Introduction

This repository demonstrates how to use the core component of the Open Translation Environment (OTE) developed during the OntoTrans project. The aim of this demonstration is to semantically describe different datasets by using a domain ontology based on EMMO (1.0.0-beta7) and to store the ontological mapping, distribution address, and other metadata in a Knowledge Base (KB) for later retrieval. The datasets in this demonstration are output files from Molecular Dynamics (MD) simulations and experimental data organised in a spreadsheet. They are example of unstructured data whose meaning is well known to the scientists who produced them, but not to third-party users.
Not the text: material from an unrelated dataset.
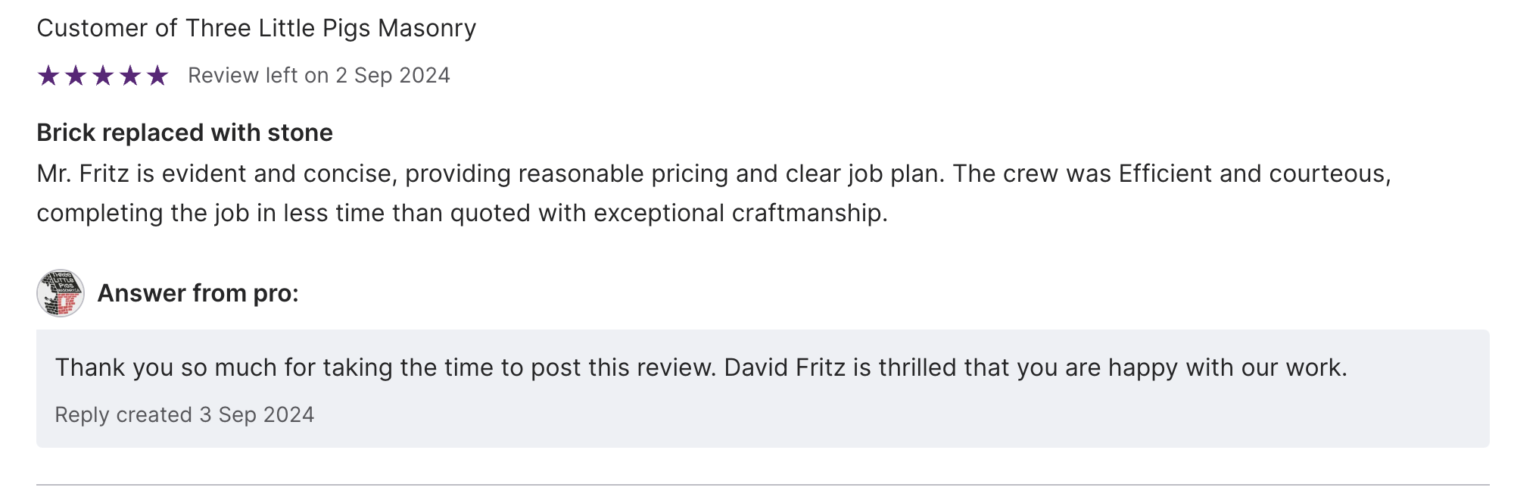1514x500 pixels.
Task: Open the 'Brick replaced with stone' review title
Action: (185, 133)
The process of documenting and storing data semantically using the OTE is a practical example of creating FAIR data which meet the principles of Findability, Accessibility, Interoperability, and Reusability.

The OTE software components can be installed locally with the Python pip package manager. Alternatively, a VirtualBox image of a Linux OS with the pre-installed components is available for download. Bear in mind that the image is 3.29 GB and it will occupy roughly 10 GB when executed.

MD simulations

The following simulations were executed with a modified version of LAMMPS implementing the MOLC model.
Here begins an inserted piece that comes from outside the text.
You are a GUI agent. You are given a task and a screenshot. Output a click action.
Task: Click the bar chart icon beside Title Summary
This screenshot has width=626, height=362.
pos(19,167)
For the coarse-grained model:

moltemplate.sh -atomstyle "hybrid molecular ellipsoid" -dump benzene_00.dump benzene_01.lt ; rm -fr output_ttree/
nohup mpirun -np 4 lmp_2Jun22 -in benzene_01.in -l benzene_01.log &

Conversion from CG to AA coordinates:

dumptools -w -f last -o benzene_01.last benzene_01.dump
backmap_legacy -t /usr/local/share/forcefields/molc/benzene/t1_benzene.xyz -o benzene_aa benzene_01.last.dump

For the atomistic model:

moltemplate.sh -overlay-all -pdb ../cg/benzene_aa.00100000 benzene_01.lt
data2psf -d 258 benzene_aa.pdb benzene_01.data
nohup mpirun -np 4 lmp_2Jun22 -in benzene_01.in -l benzene_01.log &

Experimental data

The folder experimental contains a spreadsheet with liquid-phase properties of water, benzene, and hexane solvents, taken from the NIST TDE database.

1. Ontology Development

The ontology is created using an empty template file in turtle format (TTL). Classes are added describing the dataset, its components, and their relationships. The ontology editor Protégé is used to develop the ontology. To speed up the import of EMMO modules, a link to the application ontology is created in the EMMO repository, as to access the modules locally.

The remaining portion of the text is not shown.